**Problem description**.
Write out, word for word, every line from the one where "the prod80_03_CurvedLevels effect" occurs to the final line of the entries, and nothing beyond them.

Records from a collection
==============================

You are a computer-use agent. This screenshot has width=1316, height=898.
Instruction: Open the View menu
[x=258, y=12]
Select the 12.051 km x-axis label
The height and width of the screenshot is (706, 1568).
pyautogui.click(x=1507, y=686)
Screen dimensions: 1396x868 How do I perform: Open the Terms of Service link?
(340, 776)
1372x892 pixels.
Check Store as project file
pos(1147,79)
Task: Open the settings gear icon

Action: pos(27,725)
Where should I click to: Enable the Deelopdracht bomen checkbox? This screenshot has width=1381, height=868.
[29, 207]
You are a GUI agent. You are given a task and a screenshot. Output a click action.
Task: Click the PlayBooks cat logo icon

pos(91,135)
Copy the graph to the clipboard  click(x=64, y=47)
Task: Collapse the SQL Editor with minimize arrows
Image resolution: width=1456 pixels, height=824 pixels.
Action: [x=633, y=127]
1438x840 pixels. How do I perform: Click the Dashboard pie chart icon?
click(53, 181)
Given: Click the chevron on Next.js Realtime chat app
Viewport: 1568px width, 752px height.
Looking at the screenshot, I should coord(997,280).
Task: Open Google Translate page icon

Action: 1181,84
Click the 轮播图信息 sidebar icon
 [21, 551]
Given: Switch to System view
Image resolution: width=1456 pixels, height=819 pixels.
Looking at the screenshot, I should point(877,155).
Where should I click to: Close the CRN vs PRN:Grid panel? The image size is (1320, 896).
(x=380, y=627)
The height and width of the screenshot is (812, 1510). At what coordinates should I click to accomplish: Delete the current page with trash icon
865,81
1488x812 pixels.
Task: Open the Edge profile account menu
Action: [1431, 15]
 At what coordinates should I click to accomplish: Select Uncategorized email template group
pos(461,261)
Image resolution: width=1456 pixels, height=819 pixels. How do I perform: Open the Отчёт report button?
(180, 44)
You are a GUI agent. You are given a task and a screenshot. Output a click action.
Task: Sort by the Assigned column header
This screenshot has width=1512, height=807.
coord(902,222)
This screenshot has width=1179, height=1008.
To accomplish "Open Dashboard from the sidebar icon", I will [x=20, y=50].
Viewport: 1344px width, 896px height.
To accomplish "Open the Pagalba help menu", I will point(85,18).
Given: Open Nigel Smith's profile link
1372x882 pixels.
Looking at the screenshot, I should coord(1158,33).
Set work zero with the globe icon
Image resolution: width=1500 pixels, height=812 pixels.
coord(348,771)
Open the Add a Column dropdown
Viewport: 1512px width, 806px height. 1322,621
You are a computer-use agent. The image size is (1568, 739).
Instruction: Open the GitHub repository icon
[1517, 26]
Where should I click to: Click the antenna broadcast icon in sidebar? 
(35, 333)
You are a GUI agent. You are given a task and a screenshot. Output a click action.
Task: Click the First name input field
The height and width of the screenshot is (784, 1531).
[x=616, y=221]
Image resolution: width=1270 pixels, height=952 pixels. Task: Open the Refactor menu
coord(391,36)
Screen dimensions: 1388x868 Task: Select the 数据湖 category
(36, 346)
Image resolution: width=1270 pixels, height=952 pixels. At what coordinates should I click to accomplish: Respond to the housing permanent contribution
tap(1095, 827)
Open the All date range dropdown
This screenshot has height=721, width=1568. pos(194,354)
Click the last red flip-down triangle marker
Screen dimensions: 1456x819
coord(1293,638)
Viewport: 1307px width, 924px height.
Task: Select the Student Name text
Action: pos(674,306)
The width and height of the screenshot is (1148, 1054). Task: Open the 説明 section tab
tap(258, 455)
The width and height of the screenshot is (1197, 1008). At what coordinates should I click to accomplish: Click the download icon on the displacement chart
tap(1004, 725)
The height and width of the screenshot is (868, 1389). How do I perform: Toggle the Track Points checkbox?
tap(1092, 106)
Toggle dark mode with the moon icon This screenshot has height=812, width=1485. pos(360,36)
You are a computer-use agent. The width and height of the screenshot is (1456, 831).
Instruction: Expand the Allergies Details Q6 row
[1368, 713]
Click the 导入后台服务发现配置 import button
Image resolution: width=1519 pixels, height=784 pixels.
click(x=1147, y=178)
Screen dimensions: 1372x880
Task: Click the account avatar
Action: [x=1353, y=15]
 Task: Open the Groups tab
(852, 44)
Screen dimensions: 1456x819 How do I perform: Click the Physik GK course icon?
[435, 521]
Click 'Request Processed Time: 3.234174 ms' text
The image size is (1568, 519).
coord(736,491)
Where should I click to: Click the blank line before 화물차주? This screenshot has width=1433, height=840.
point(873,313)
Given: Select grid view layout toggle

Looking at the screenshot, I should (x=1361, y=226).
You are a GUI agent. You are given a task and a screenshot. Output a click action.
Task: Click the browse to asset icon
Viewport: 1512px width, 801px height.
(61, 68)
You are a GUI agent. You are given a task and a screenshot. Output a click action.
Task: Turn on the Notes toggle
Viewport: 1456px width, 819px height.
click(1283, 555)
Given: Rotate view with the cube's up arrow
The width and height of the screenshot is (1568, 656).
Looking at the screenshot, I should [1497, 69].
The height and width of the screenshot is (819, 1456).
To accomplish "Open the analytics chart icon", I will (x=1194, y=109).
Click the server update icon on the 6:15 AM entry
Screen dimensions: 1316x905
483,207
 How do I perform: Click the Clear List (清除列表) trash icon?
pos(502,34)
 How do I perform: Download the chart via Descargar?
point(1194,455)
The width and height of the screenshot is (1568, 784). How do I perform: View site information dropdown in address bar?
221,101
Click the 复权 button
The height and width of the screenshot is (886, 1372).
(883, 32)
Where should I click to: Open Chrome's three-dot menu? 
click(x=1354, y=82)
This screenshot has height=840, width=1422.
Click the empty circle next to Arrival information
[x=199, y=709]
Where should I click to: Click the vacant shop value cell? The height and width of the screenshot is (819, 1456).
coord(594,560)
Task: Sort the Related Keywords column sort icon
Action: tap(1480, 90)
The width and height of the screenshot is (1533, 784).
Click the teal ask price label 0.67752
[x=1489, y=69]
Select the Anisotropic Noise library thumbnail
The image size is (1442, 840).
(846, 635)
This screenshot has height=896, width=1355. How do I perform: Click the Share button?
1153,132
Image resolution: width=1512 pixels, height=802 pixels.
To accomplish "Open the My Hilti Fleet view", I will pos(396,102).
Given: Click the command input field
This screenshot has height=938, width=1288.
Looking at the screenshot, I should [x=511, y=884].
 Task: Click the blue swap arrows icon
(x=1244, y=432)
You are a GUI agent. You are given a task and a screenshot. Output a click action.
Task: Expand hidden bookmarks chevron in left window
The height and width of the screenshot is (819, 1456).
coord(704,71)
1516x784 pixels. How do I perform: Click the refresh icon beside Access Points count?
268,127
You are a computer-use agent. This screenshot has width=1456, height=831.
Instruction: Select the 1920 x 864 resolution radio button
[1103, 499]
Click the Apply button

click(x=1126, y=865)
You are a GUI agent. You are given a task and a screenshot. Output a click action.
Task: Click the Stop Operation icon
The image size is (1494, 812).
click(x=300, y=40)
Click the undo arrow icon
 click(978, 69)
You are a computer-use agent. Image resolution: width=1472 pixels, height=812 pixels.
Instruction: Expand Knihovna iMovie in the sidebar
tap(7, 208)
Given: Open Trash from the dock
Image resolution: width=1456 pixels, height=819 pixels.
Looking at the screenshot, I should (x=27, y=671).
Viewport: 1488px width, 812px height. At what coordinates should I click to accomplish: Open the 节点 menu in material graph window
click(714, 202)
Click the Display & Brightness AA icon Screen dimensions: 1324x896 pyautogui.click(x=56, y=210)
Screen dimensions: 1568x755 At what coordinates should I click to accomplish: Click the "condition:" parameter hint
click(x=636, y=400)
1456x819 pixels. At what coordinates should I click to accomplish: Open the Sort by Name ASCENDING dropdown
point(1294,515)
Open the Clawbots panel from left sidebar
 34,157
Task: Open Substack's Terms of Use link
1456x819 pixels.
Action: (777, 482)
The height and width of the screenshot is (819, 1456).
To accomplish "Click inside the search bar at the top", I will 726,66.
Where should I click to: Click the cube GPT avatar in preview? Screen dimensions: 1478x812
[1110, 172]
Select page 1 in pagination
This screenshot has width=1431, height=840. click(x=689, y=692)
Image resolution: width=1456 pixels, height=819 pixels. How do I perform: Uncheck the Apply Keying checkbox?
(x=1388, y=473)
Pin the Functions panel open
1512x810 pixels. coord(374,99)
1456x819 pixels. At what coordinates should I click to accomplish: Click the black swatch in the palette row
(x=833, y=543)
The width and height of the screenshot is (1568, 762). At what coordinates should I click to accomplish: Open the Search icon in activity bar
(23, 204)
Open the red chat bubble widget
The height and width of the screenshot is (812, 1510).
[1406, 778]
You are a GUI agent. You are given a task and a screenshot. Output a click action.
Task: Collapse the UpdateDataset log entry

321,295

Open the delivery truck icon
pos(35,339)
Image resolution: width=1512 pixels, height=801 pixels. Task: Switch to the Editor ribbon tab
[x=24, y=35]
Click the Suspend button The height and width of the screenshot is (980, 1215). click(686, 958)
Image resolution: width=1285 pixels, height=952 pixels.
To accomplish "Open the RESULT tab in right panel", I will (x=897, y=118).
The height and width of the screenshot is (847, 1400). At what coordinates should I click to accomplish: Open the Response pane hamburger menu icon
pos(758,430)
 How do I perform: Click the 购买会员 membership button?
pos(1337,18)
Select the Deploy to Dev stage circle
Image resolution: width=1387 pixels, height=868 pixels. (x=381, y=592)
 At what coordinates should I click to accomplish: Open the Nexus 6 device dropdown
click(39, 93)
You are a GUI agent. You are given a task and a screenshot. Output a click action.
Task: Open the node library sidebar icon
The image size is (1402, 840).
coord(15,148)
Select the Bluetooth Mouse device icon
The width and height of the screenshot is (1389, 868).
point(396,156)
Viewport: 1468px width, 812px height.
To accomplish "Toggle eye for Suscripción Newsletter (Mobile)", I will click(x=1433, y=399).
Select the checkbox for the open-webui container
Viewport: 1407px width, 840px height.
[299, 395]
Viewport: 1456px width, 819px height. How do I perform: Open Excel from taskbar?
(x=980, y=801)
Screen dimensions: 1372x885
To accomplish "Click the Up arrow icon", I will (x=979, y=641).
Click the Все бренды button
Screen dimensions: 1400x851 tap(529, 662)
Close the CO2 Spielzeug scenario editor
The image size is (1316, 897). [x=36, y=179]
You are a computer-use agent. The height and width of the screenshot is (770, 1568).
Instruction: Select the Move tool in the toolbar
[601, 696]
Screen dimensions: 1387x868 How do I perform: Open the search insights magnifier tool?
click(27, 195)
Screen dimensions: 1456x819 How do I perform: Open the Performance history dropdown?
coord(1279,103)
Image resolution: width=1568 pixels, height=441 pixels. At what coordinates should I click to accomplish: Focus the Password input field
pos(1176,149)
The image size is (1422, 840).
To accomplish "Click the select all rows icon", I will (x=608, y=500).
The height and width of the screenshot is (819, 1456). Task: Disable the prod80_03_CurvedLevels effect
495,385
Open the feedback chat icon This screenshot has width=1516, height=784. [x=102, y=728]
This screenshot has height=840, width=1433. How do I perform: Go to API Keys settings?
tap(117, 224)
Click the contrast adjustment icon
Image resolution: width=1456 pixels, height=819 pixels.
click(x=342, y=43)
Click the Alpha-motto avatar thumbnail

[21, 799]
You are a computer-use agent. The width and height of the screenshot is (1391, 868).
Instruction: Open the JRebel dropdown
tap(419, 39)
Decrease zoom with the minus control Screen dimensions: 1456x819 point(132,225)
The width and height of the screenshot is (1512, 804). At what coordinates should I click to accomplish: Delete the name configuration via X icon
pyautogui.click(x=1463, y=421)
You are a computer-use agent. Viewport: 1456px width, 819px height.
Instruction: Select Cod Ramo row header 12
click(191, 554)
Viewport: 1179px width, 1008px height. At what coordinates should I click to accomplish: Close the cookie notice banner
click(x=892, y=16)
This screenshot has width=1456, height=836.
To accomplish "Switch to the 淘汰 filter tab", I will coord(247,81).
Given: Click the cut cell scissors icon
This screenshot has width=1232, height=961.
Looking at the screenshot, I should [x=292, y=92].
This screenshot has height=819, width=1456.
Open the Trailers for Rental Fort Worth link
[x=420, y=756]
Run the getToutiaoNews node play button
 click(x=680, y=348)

==============================

**Task solution**.
The height and width of the screenshot is (819, 1456). Task: Disable the prod80_03_CurvedLevels effect
495,385
Open the feedback chat icon This screenshot has width=1516, height=784. [x=102, y=728]
This screenshot has height=840, width=1433. How do I perform: Go to API Keys settings?
tap(117, 224)
Click the contrast adjustment icon
Image resolution: width=1456 pixels, height=819 pixels.
click(x=342, y=43)
Click the Alpha-motto avatar thumbnail

[21, 799]
You are a computer-use agent. The width and height of the screenshot is (1391, 868).
Instruction: Open the JRebel dropdown
tap(419, 39)
Decrease zoom with the minus control Screen dimensions: 1456x819 point(132,225)
The width and height of the screenshot is (1512, 804). At what coordinates should I click to accomplish: Delete the name configuration via X icon
pyautogui.click(x=1463, y=421)
You are a computer-use agent. Viewport: 1456px width, 819px height.
Instruction: Select Cod Ramo row header 12
click(191, 554)
Viewport: 1179px width, 1008px height. At what coordinates should I click to accomplish: Close the cookie notice banner
click(x=892, y=16)
This screenshot has width=1456, height=836.
To accomplish "Switch to the 淘汰 filter tab", I will coord(247,81).
Given: Click the cut cell scissors icon
This screenshot has width=1232, height=961.
Looking at the screenshot, I should [x=292, y=92].
This screenshot has height=819, width=1456.
Open the Trailers for Rental Fort Worth link
[x=420, y=756]
Run the getToutiaoNews node play button
 click(x=680, y=348)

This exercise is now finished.